A case of dynamic change in the serum IgG4 level in a patient with classic autoimmune pancreatitis

Case Presentation: A fifty year old female with no significant past medical history presented with one year of acute on chronic bilateral periorbital swelling and twenty pound unintentional weight loss. She also complained of xerostomia and keratoconjunctivitis sicca. Review of systems was positive for intermittent nausea, vomiting, abdominal pain, pruritis, and neck swelling. The patient appeared jaundiced with scleral icterus, periorbital edema and submandibular lymphadenopathy. Lab tests showed total bilirubin 6.1, direct bilirubin 4.4, ALP 1448, AST 254 and ALT 267. A CT scan showed intra and extra hepatic biliary ductal dilatation with abrupt change in caliber at the mid aspect of the CBD. MRCP imaging showed a diffusely enlarged sausage shaped pancreas. CT of orbits revealed bilateral symmetric, marked enlargement of the lacrimal glands. A quantitative IgG level was 2114mg/dL (upper limit of normal is 1600 in our lab). A breakdown by subsets was surprising: IgG1 1190 (341-894), IgG2 966 (171-632), and IgG3 380 (18.4-106). However, IgG4 was squarely within normal range at 58.1. These values were confirmed with a second lab draw. Pancreas was diffusely hypoechoic on EUS. FNA pathology results showed pancreatic parenchyma with lymphoplasmacytic and eosinophilic infiltration, fibrosis and atrophy, without evidence of carcinoma. IgG4 stain performed at outside laboratory could not be interpreted due to technical failure. Given the histological findings, the characteristic imaging of a “sausage-shaped pancreas,” and the extra-pancreatic involvement seen in the lacrimal glands, a diagnosis of AIP was made and prednisone therapy was initiated. Bilirubin levels were between 7.2 and 9.7 prior to initiation of steroids. After one dose of prednisone, bilirubin was 5.0. After two weeks of treatment, bilirubin had normalized. Paradoxically, on subsequent evaluation of IgG subsets one month later, IgG4 was elevated at 183 and the remainder of the IgG subsets were within normal ranges.
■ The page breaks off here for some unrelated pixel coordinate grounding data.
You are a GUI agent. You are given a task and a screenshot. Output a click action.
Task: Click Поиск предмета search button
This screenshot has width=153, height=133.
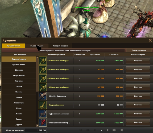click(139, 50)
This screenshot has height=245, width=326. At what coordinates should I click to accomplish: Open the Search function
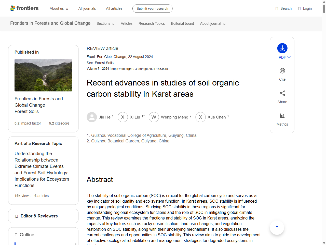(283, 8)
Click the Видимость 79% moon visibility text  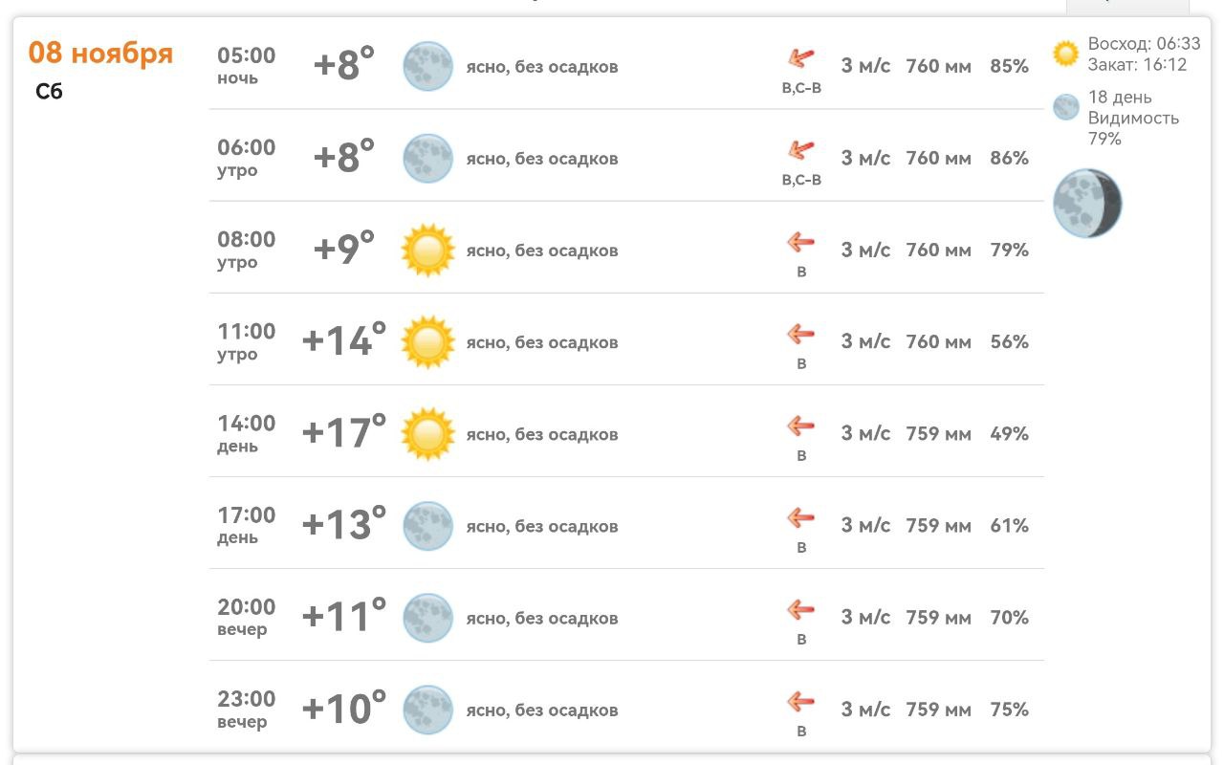[1133, 128]
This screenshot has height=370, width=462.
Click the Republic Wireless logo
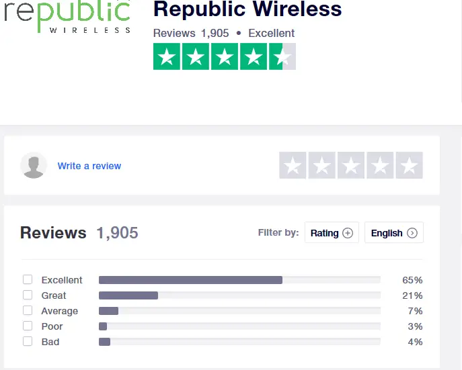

Discussion: This case describes a patient with clinical presentation as well as characteristic histologic and imaging findings of AIP. The diagnostic criteria proposed by the Mayo Clinic include one or more of the following: diagnostic histology, characteristic CT imaging, elevation in IgG4 level, other organ involvement and clinical response to glucocorticoid therapy. Though elevation of serum IgG4 is one of the Mayo Clinic diagnostic criteria, it is not required to make the diagnosis. A 2016 meta-analysis found that a cutoff value of 135 to 144mg/dL conferred a sensitivity of 87 percent and a specificity of 83 percent in making the diagnosis of IgG4-RD. Our patient initially had a normal serum IgG4 level. However, an elevated serum IgG4 level was detected after the patient was treated with prednisone, suggestive of dynamic changes of serum IgG4 levels during the course of AIP. Only one case of delayed elevations of IgG4 levels in a patient with IgG4-related disease has been discussed in the available literature.

Conclusions: This case highlights a typical presentation of AIP with IgG4 elevation lagging behind clinical presentation of IgG4-RD. The incidence of IgG4-RD is likely under-estimated and it is important to maintain a high index of suspicion for IgG4-RD if diagnostic criteria are met, knowing that only one of the five criteria are required for diagnosis. Additionally, IgG4 levels can rise dynamically and should be assessed serially in a patient with suspected disease.